Passage:
Superfund Research Program
Epigenetic Effects of Pre- and Post-Remediated Environmental Toxicants
Project Leader: James E. Trosko
Grant Number: P42ES004911
Funding Period: 1995 - 2006
Project Summary (2000-2006)
The goal of this interdisciplinary project is to use an in vitro human neuron cell line with stem cell-like potential, to study the molecular, biochemical, and cellular mechanisms that might be affected by exposure to environmental toxicants prior to or after biological or chemical remediation processes. The hypothesis is that blockage of gap junctional intercellular communication (GJIC) by toxic chemicals is mediated by specific signal transduction mechanisms which alter the expression of a specific battery of genes which, in turn, could affect the cell's ability to regulate proliferation, cell differentiation or apoptosis. Results will provide validation of the inhibition of GJIC as a predictive endpoint of chemicals that can be toxic via their ability to trigger various signal transduction mechanisms that alter gene expression controlling responses of differentiated cells. In addition, by using DNA microarray technology on a human in vitro system where many confounding factors can be controlled, identification of those genes associated with chemical-induced signal transduction systems and their associated biological effects is easier and more relevant to the extrapolation of risk assessment in human beings than the use of tissues from animal systems.

Work to complete:
(a) Sum up the Superfund research project text in two sentences.
(b) What grant number does the Superfund research project text list?
The lines that follow come from a separate source.

Entries supplied:
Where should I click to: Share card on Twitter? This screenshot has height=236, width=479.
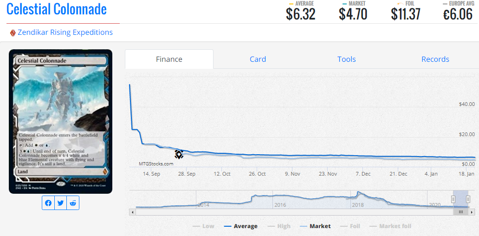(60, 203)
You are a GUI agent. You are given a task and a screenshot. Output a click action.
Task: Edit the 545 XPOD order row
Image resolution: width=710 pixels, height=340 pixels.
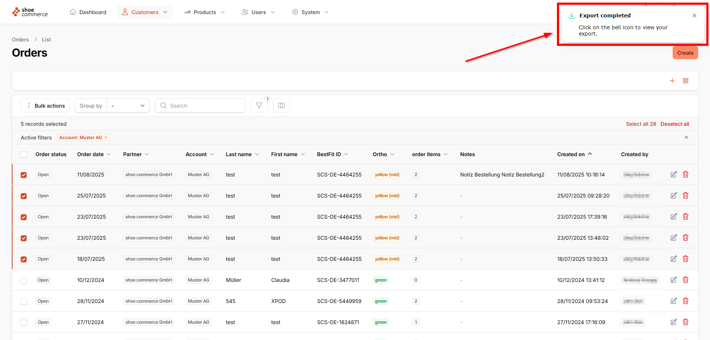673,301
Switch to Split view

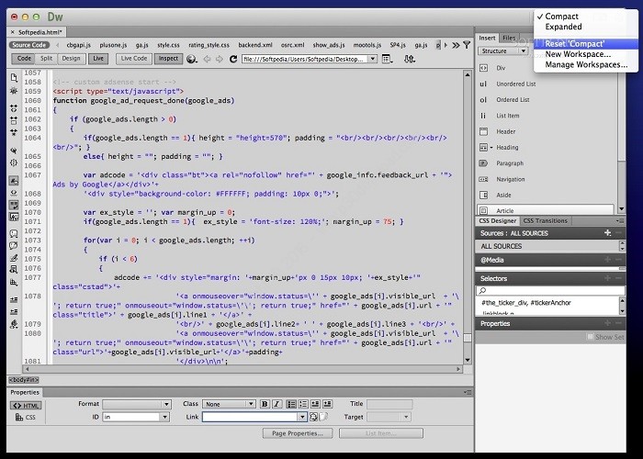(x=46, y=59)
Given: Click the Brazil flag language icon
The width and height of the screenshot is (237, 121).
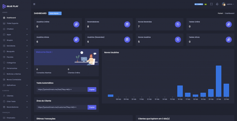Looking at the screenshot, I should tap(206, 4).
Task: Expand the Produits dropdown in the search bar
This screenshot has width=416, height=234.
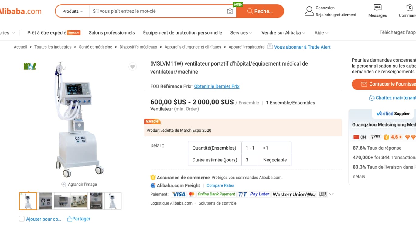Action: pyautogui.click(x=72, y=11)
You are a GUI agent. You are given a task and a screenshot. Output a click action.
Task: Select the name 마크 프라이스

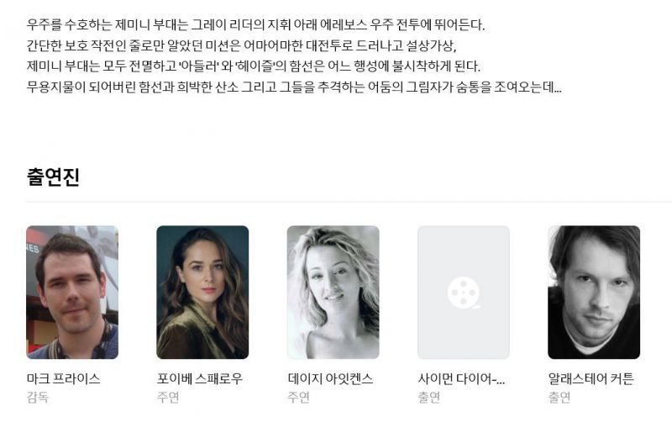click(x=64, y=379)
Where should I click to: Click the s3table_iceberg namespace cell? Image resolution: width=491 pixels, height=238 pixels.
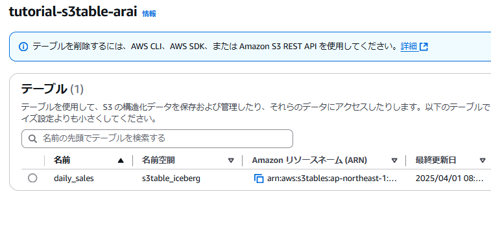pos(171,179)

* * *

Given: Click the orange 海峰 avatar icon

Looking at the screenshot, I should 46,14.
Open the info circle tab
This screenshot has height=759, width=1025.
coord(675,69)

Results by task:
(a) The project uses an in vitro human neuron cell line with stem cell-like potential to study mechanisms that exposure to environmental toxicants might affect before or after biological or chemical remediation. Its hypothesis is that toxic chemicals block gap junctional intercellular communication through specific signal transduction mechanisms that alter a battery of genes, which could affect a cell's ability to regulate proliferation, differentiation or apoptosis.

(b) P42ES004911